TASK INSTRUCTIONS>
For the data below, give the number of lines in which "Close" occurs. Include nothing besides that number.

ENTRIES SUPPLIED>
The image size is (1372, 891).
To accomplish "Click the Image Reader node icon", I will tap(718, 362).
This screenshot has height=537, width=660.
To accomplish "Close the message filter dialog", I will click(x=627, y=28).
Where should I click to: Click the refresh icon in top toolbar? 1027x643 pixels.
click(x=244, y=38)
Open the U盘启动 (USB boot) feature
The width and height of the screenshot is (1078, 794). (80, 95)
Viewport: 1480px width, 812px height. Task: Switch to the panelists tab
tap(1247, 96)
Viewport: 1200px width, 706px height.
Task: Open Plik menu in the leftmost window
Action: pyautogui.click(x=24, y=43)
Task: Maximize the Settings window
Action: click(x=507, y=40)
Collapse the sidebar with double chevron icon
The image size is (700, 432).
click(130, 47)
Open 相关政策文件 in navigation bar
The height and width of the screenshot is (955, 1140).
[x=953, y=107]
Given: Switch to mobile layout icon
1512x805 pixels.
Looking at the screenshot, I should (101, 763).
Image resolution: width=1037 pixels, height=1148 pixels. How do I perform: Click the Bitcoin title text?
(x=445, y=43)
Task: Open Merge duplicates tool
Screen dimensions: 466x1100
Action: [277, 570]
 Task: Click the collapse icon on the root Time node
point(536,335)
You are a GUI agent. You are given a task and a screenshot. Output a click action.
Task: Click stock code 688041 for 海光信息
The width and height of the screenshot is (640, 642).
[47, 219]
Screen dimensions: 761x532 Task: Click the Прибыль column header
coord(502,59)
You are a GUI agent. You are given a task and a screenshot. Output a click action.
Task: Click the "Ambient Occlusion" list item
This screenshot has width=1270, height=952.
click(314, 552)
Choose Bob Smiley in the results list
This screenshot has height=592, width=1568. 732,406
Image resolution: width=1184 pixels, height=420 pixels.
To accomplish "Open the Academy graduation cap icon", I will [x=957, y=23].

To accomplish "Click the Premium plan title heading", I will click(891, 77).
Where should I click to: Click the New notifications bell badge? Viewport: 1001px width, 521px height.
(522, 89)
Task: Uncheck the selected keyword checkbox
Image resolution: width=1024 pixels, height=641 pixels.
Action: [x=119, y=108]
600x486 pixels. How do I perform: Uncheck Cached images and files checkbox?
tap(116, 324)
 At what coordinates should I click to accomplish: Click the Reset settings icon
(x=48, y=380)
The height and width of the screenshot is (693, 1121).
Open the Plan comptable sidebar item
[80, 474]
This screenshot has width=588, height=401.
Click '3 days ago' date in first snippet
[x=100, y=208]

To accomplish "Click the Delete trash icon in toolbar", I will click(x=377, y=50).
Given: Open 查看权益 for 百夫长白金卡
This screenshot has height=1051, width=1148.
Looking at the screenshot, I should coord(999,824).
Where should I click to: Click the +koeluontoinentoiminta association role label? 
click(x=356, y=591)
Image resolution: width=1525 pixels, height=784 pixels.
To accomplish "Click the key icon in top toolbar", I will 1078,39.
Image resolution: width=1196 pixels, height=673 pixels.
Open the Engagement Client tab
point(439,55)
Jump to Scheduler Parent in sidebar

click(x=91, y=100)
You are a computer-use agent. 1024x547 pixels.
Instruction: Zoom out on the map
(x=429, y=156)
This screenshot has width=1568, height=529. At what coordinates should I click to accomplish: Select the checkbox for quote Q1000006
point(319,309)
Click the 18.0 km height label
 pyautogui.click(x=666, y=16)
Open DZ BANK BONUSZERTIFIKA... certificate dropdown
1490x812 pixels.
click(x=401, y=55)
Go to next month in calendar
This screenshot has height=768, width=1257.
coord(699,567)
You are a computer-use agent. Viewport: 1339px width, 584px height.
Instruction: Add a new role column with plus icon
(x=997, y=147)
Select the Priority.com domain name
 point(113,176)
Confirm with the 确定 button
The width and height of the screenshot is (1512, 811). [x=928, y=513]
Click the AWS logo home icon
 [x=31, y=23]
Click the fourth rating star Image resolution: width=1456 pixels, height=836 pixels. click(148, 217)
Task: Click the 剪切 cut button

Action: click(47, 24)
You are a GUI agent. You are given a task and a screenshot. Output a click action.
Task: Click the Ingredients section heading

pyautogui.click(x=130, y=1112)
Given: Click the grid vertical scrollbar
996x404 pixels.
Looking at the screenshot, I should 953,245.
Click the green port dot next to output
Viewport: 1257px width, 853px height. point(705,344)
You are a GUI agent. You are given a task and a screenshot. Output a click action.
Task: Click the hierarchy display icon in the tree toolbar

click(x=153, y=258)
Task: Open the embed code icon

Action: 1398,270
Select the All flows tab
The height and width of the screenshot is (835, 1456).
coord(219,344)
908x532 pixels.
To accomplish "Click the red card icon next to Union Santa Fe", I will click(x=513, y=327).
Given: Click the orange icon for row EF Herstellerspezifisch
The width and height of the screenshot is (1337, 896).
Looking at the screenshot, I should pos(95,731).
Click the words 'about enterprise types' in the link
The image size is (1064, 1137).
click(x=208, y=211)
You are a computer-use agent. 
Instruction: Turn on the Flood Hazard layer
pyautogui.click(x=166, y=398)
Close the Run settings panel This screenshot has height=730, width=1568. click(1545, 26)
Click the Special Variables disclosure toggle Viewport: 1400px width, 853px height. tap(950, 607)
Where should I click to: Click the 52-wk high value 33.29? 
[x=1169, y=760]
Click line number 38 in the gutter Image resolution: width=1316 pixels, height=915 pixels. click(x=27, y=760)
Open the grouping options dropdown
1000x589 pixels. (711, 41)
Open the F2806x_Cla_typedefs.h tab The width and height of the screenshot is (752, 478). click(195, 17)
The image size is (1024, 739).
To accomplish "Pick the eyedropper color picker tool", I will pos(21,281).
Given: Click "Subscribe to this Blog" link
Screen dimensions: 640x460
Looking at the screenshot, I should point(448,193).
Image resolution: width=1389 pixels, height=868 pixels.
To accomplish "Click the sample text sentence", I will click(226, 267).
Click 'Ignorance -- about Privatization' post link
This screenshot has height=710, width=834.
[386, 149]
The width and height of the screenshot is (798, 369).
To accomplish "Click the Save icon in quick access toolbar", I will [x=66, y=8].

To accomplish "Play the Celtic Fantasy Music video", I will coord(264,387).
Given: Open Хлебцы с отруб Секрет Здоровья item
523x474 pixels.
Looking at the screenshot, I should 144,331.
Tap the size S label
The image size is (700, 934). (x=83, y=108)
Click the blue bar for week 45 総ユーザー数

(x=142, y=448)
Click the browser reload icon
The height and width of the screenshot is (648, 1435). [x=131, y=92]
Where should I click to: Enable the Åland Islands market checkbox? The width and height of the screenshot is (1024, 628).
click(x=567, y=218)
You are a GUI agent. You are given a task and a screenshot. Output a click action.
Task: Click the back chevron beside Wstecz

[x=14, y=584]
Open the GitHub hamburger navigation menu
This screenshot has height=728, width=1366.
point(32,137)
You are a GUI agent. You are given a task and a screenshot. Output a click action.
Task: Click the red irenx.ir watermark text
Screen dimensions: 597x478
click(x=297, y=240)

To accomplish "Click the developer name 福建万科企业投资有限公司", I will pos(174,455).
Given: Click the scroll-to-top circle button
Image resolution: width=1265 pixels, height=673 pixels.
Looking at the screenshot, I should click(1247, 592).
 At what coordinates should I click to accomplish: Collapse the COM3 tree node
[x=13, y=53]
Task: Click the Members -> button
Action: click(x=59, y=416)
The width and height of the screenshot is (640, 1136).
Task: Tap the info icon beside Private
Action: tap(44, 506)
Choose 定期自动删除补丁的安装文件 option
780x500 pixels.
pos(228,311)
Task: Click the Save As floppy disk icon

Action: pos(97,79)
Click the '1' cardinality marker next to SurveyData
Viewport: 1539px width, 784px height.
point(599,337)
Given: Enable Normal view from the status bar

THE ANSWER>
2